Handling grep’s second argument

Now you can take a code reference as an argument. The next part of the grep syntax is the the input. You could use the @ character to denote a list of arguments (not an array argument), and that appears to work:

use v5.10;
use warnings;

sub do_with_array (&@) { 
	my( $sub, @args ) = @_;
	my @output;
	
	foreach my $elem ( @args ) {
		local $_ = $elem;
		push @output, $sub->();
		}
	return @output;
}

sub other_cats { qw(Ellie Ginger) }
 
my @cats = qw(Buster Mimi Roscoe);

@result = do_with_array { say $_ } @cats;
@result = do_with_array { say $_ } qw(Buster Mimi Roscoe);
@result = do_with_array { say $_ } 1 .. 10;
@result = do_with_array { say $_ } other_cats();

Like grep which can alias $_ to the original data, you can also means that you can change the original data with your subroutine argument if you use @_ (Item 114. Know when arrays are modified in a loop):

use v5.10;
use warnings;

sub do_with_array (&@) {
   my $sub = shift;
   my @output;
   local $_;

   foreach ( @_ ) {
	   push @output, $sub->();
   }
   return @output;
}

my @original   = qw(1 2 3);
my @new        = do_with_array { $_ += 2 } @original;
say "new = @new";             # 3 4 5
say "original = @original";  # 3 4 5

You might try the \@ prototype, but that limits you in other ways. Now perl expects a named array as an argument. You cannot use an array reference, range, literal list, or the return values from a subroutine call. It’s a named array or an error. That’s no good.

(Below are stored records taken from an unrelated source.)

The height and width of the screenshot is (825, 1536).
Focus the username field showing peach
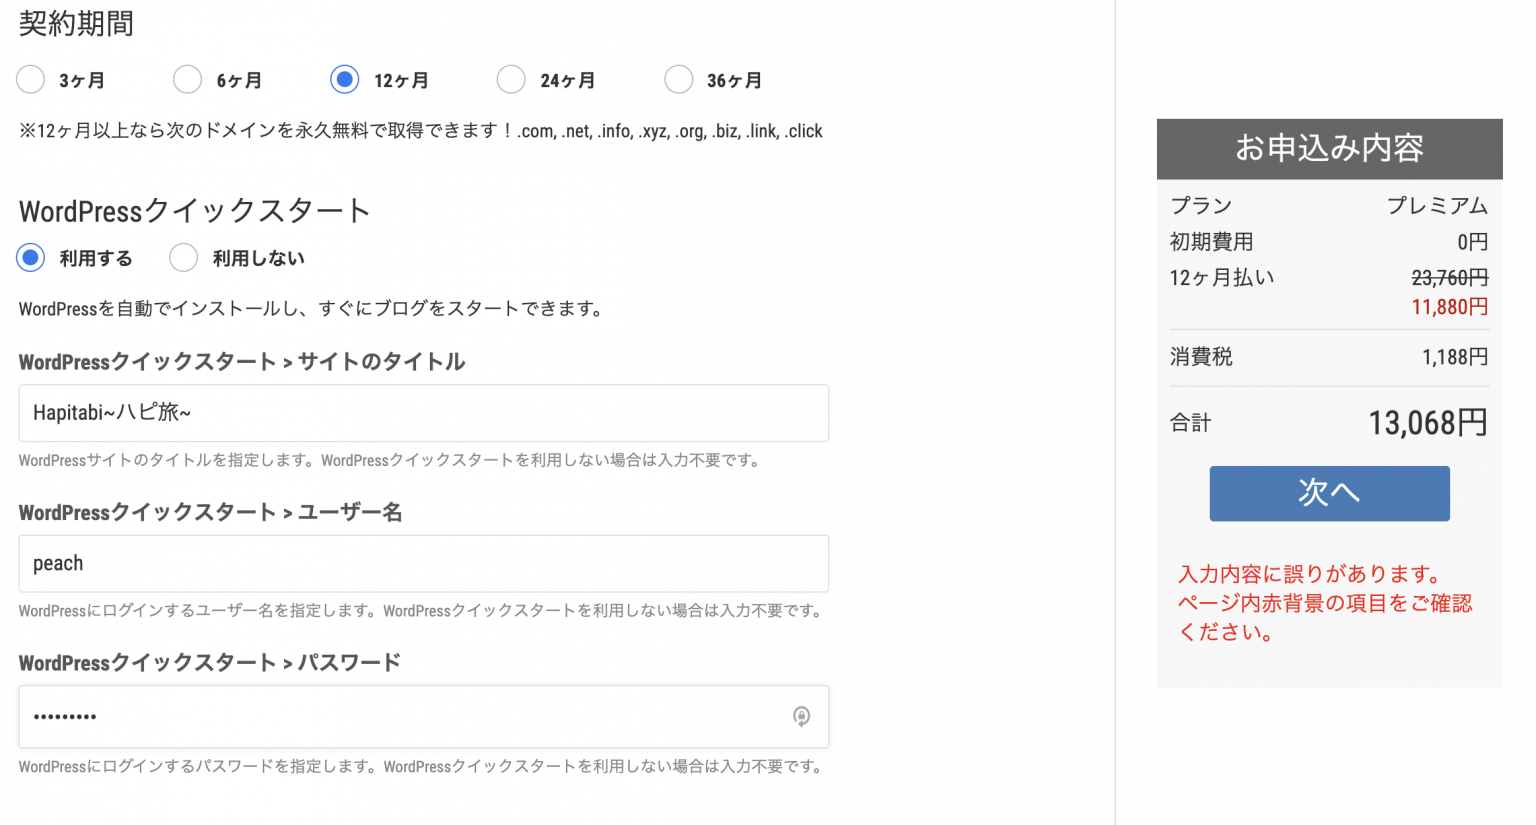(423, 564)
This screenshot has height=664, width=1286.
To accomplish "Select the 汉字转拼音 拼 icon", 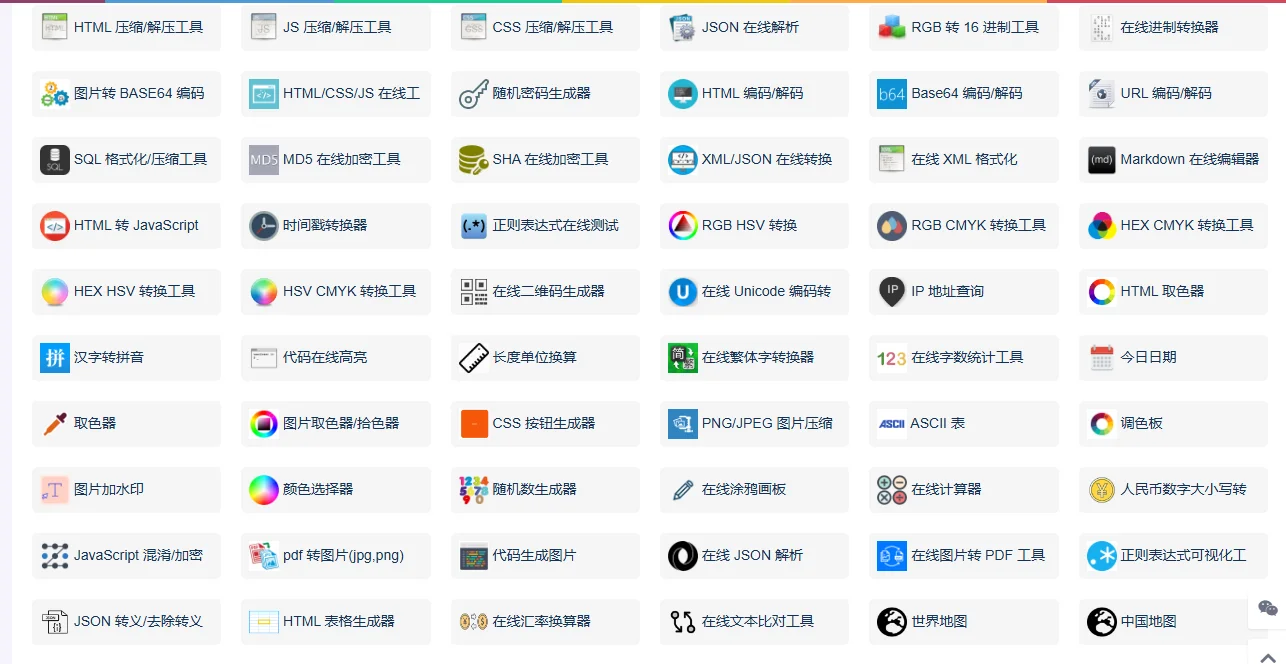I will click(x=53, y=357).
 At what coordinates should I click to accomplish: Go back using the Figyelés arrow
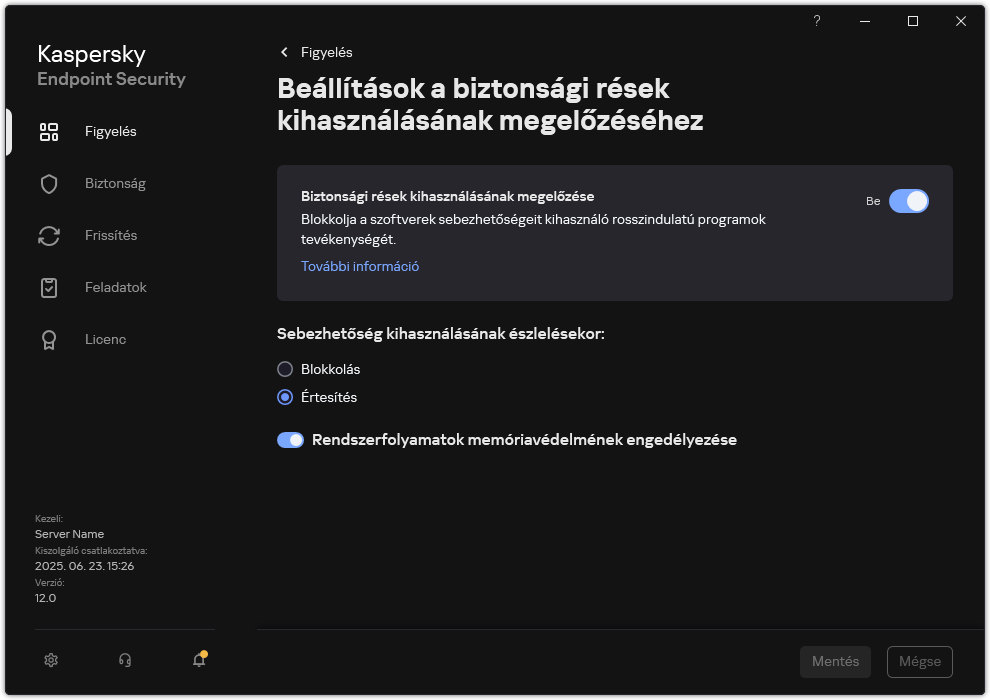(283, 52)
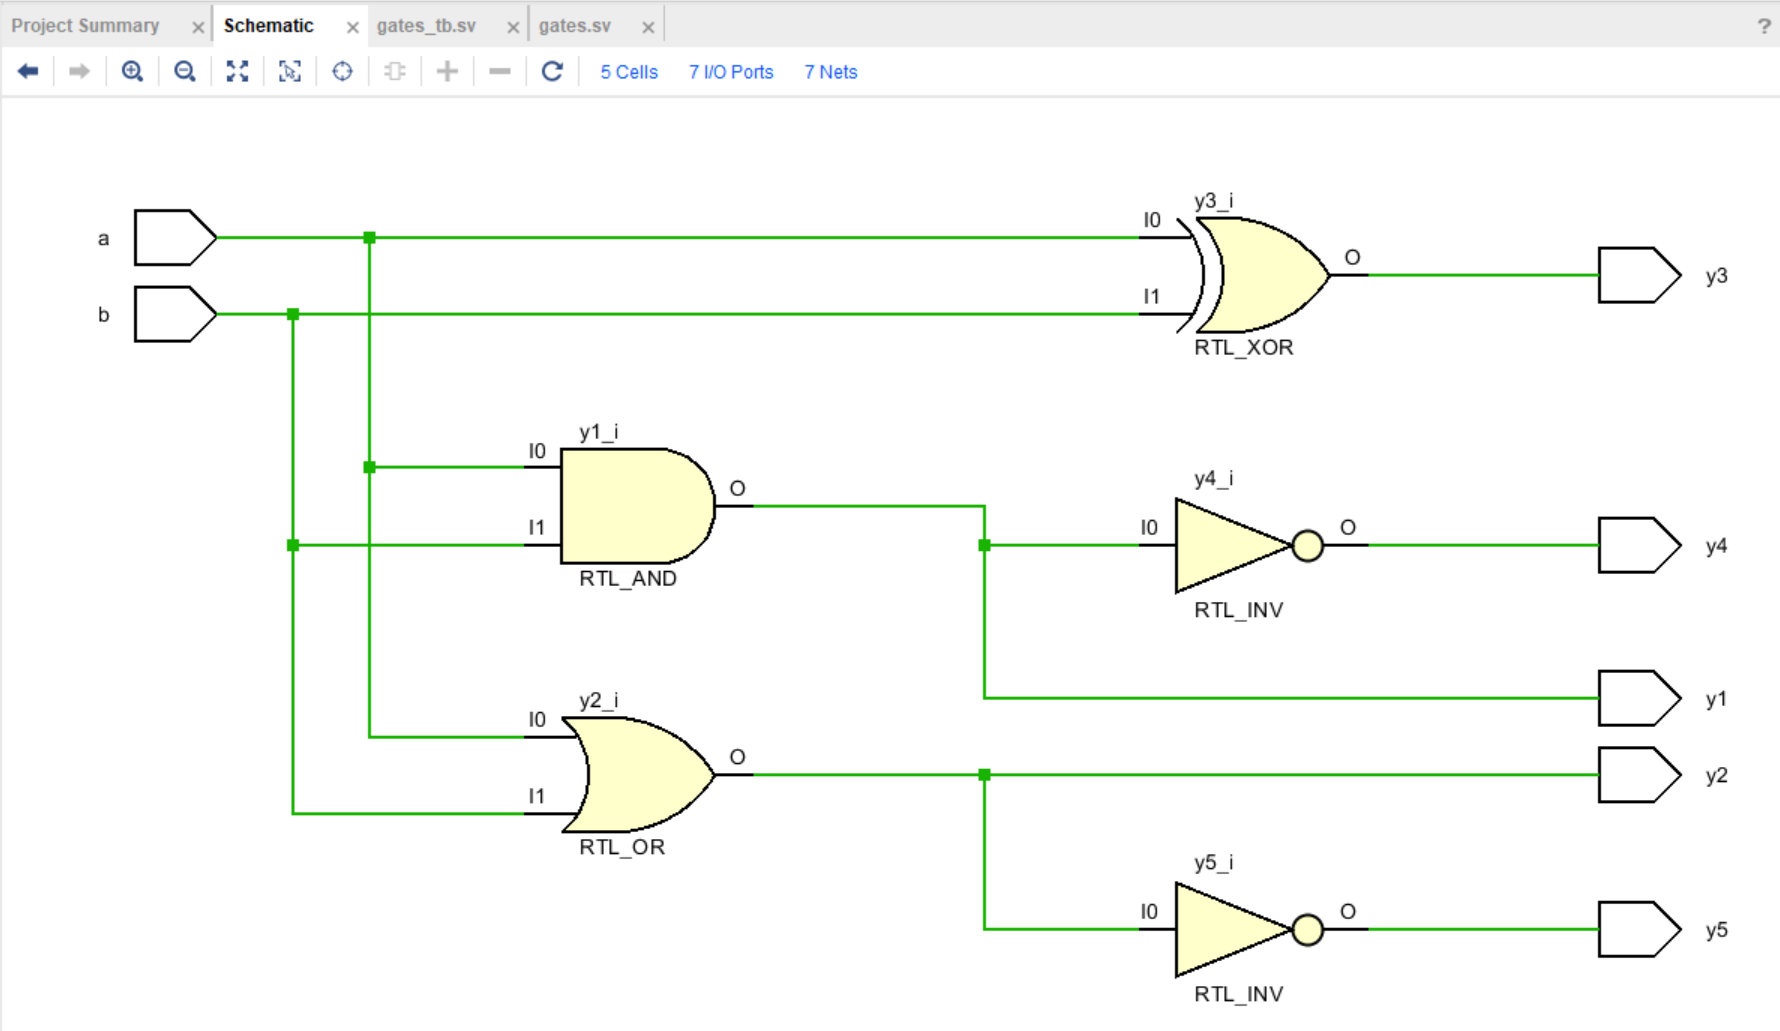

Likewise, you might use the + prototype introduced in Perl 5.14. This allows you to use an array or an array reference argument. Perl doesn’t complain if you use a range or a subroutine call, but it also doesn’t do the right thing:

use v5.10;
use warnings;

sub do_with_array (&+) { 
	my( $sub, $array ) = @_;
	my @output;
	
	foreach my $elem ( @$array ) {
		local $_ = $elem;
		push @output, $sub->();
		}
	return @output;
}

sub other_cats { qw(Ellie Ginger) }

my @cats = qw(Buster Mimi Roscoe);

@result = do_with_array { say $_ } @cats;
@result = do_with_array { say $_ } [ 'a' .. 'g' ];
@result = do_with_array { say $_ } 1 .. 10;
@result = do_with_array { say $_ } other_cats();

The named subroutine and the array reference work just fine. Perl does something weird with the range, and the subroutine call appears to not happen at all:

Buster
Mimi
Roscoe
a
b
c
d
e
f
g
Use of uninitialized value $. in range (or flip) at run_it.pl line 21.

Not only that, but the + prototype character also allows named hashes and hash references:

use v5.10;
use warnings;

sub do_with_array (&+) { 
	my( $sub, $array ) = @_;
	my @output;
	
	foreach my $elem ( @$array ) {
		local $_ = $elem;
		push @output, $sub->();
		}
	return @output;
}

my %cats = qw(Buster Mimi Roscoe Ellie);

@result = do_with_array { say $_ } %cats;
@result = do_with_array { say $_ } { 'a' => 'b' };

You don’t get an error until runtime when you try the array dereference:

Not an ARRAY reference at run_it.pl line 8.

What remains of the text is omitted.